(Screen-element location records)
● ● ●

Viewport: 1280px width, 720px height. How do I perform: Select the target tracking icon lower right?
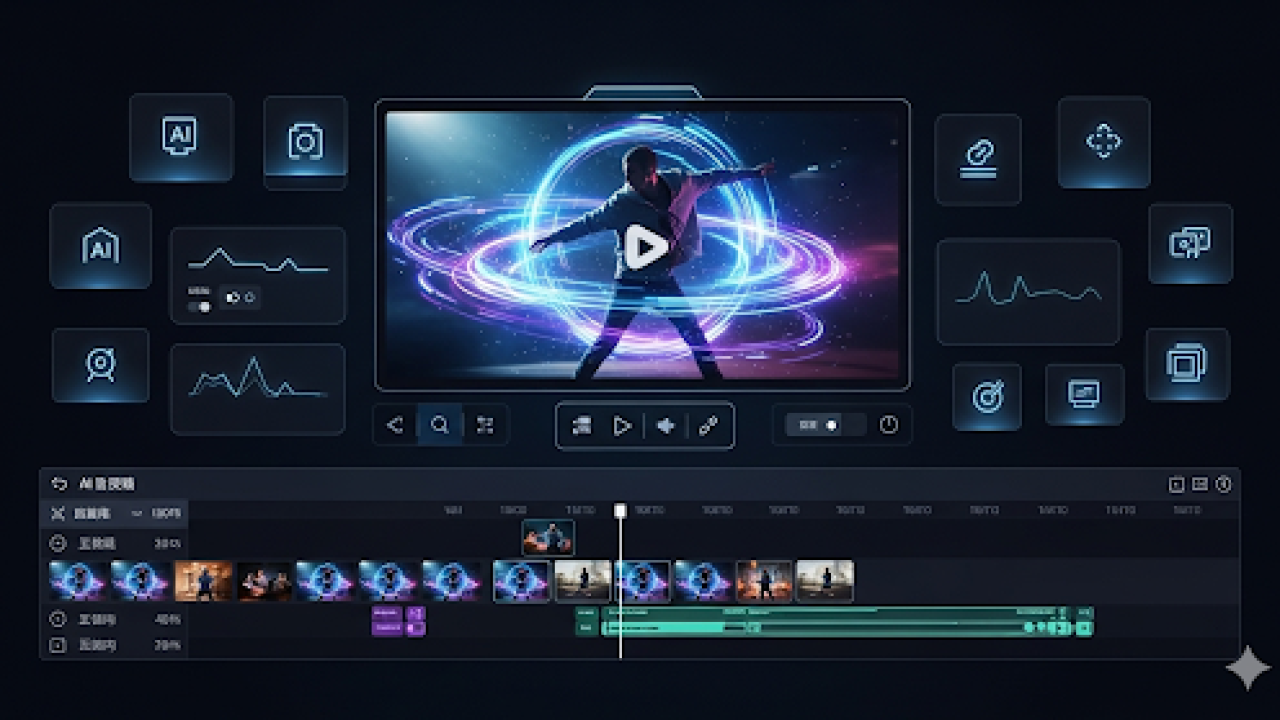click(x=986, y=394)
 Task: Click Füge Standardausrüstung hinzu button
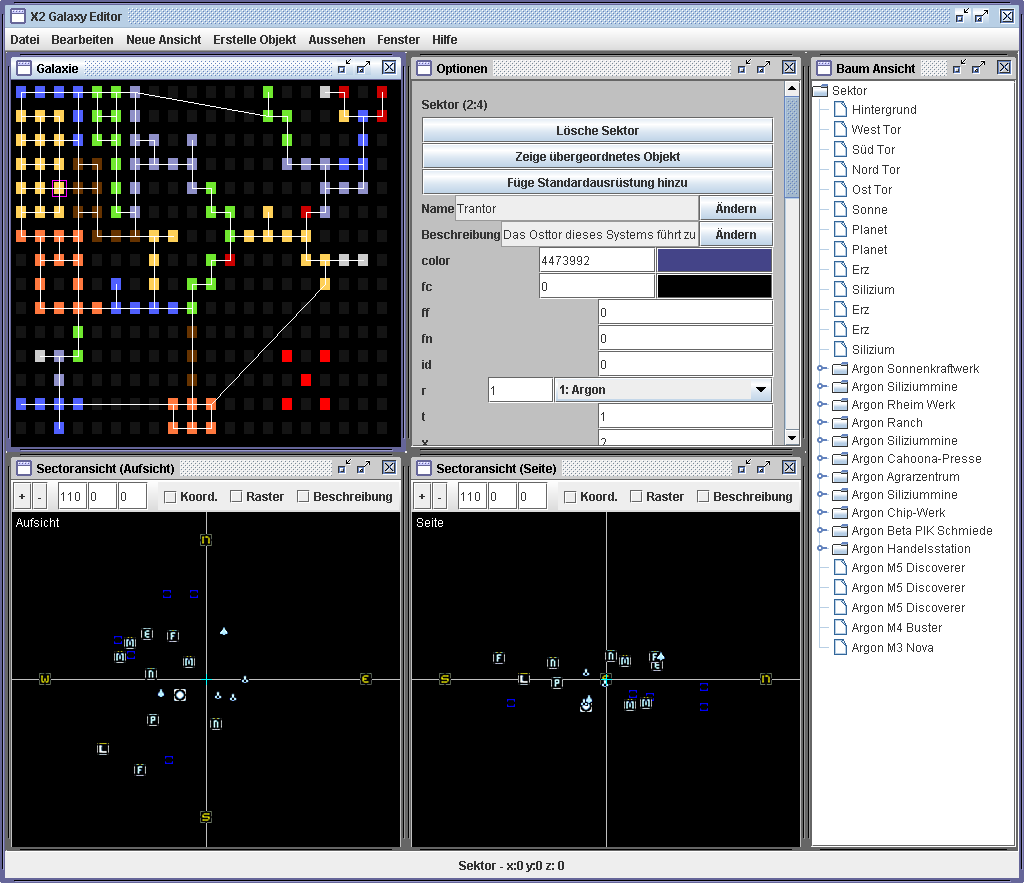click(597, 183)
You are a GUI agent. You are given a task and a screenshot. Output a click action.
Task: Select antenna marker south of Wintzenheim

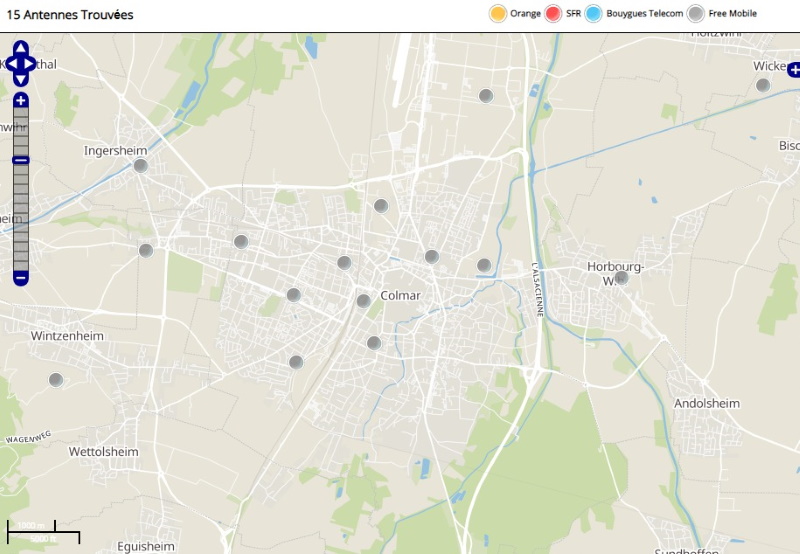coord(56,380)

● ● ●

__PROBLEM DETAILS__.
List every line of the data above that contains the word "Select".

__SOLUTION FOR THIS EXERCISE__.
Viewport: 1280px width, 720px height. How do I perform: Select the target tracking icon lower right?
Task: Select antenna marker south of Wintzenheim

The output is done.